I’ve always thought I was a terrible excuse for a minister’s daughter. Despite my own experience, I continue to imagine a typical minister’s daughter as plainly and demurely dressed, subdued, and without any controversial opinions. I can safely declare that I do not, and never have, fit that description. On the contrary, it is my belief that being the child of two Episcopal ministers turned me into the skeptic I am today.
As a child, friends at church would playfully refer to me as “PK,” or which stands for “Priest’s Kid”, or “Pastor’s Kid” for most Protestants. I began to relish the advantage I gained with such a title–I could do whatever I pleased. Perhaps I abused my power, but I was too young to feel guilty about it. From the time I was old enough to develop preferences, I was creative in choosing my outfits each Sunday. According to my parents, a favorite outfit of mine consisted solely of my bathing suit under a ballet tutu. Apparently, this was the only way they could cajole me into getting in the car to drive the ten minutes to Yarmouth.
On the first Sunday of every month, when I was not in Sunday school and was instead sitting through a dull service, I would amuse myself by collecting live ladybugs from the nooks and crannies of the church’s wooden flooring; I watched them climb over my fingers and scamper across my palm or into my shirt sleeves until they spread their thin, black wings and flew off with a faint clicking noise.
Frowns from old women never put a damper on my antics. I knew the ins and outs of the church–I had sat in or crawled under every chair, played hide and seek in the closet of robes in the sacristy, acted nearly every role in the Christmas pageant (my favorite was Herod–I got to yell and wield a sword) and heard every parable that Sunday School had to offer.
After the service, during coffee hour, I would stuff my little fists with blocks of cheese, and with my Raggedy Ann doll in tow, would dart among the legs of the parishioners, giggling with my sister and our friends. On days when we were feeling particularly mischievous, we would venture into the women’s bathroom where there was storage space beneath the sinks that was conveniently disguised by a little ruffled curtain. We would cram ourselves amongst boxes of toilet paper and cleaning products, our necks bent at unnatural angles to avoid the pipes that ran overhead. With our bodies tense in our efforts to contain laughter and keep our feet from showing, we would listen to the conversations of the women as they chatted and washed their hands. Sometimes, much to our excitement, a high heeled shoe would nearly tread on our toes or an oversized handbag would push the rough, floral fabric of the curtain against our heads for a moment. We were never discovered.

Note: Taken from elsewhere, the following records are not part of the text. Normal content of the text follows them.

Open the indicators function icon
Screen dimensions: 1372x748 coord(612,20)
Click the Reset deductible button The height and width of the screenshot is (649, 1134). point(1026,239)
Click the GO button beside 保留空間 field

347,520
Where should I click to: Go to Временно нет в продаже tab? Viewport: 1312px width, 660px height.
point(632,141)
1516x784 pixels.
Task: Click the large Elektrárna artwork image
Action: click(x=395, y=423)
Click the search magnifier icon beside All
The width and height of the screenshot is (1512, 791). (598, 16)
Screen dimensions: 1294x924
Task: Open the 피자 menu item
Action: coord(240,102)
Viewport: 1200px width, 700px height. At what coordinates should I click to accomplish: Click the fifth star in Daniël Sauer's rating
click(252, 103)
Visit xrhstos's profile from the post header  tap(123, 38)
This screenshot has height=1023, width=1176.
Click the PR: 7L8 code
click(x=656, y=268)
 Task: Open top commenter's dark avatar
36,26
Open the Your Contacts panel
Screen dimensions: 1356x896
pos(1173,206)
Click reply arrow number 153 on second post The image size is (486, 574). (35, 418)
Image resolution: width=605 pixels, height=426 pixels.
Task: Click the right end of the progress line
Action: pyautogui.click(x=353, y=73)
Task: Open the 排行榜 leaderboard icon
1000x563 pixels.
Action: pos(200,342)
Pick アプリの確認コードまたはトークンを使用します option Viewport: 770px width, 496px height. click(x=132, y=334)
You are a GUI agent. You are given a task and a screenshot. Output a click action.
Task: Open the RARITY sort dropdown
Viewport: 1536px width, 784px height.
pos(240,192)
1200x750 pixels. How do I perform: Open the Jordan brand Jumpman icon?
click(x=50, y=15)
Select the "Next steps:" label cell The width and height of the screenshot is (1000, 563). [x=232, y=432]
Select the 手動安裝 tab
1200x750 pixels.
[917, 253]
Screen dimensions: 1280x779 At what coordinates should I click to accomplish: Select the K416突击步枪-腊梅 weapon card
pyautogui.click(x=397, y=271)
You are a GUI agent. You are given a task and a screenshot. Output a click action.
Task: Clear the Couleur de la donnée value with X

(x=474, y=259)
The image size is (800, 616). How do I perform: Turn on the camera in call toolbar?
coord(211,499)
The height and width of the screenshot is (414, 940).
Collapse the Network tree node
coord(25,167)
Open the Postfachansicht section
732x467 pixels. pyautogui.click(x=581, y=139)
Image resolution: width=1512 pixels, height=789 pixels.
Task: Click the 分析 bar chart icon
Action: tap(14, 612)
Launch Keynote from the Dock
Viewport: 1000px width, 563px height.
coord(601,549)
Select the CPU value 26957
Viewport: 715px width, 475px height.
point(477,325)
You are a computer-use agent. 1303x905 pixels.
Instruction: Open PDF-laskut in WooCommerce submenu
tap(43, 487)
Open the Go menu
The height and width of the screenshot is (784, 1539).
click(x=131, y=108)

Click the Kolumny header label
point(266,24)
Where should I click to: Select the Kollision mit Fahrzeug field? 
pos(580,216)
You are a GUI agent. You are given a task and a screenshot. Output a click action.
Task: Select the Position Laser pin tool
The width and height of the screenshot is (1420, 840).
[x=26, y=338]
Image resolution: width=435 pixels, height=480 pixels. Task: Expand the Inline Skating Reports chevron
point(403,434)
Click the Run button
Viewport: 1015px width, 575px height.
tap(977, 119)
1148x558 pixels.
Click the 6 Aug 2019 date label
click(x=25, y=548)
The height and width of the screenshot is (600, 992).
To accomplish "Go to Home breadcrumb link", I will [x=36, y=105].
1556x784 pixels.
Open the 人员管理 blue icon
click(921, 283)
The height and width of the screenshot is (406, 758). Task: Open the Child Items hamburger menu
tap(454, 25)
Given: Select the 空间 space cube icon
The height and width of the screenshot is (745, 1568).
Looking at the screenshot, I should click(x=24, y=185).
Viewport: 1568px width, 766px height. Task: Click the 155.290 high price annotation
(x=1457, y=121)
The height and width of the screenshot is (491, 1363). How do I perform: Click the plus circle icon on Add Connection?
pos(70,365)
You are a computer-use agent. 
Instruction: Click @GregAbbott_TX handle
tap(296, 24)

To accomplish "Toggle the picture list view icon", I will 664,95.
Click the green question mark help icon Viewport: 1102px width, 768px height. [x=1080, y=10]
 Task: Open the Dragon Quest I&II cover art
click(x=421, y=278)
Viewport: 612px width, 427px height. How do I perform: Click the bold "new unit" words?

Once we had exhausted all potential methods of entertainment, I would resign myself to trailing my mother as she spoke with parishioners about the morning’s sermon. I tugged relentlessly on the sash of her robe as if it were a bell. From eavesdropping on my mother’s conversations, I developed my young opinions of church people. At home, when I was about six years old, I requested of my mother that we “play church”. “Oh, hiiiiiii!” I whined. “How are you? I’ve been meaning to call you!”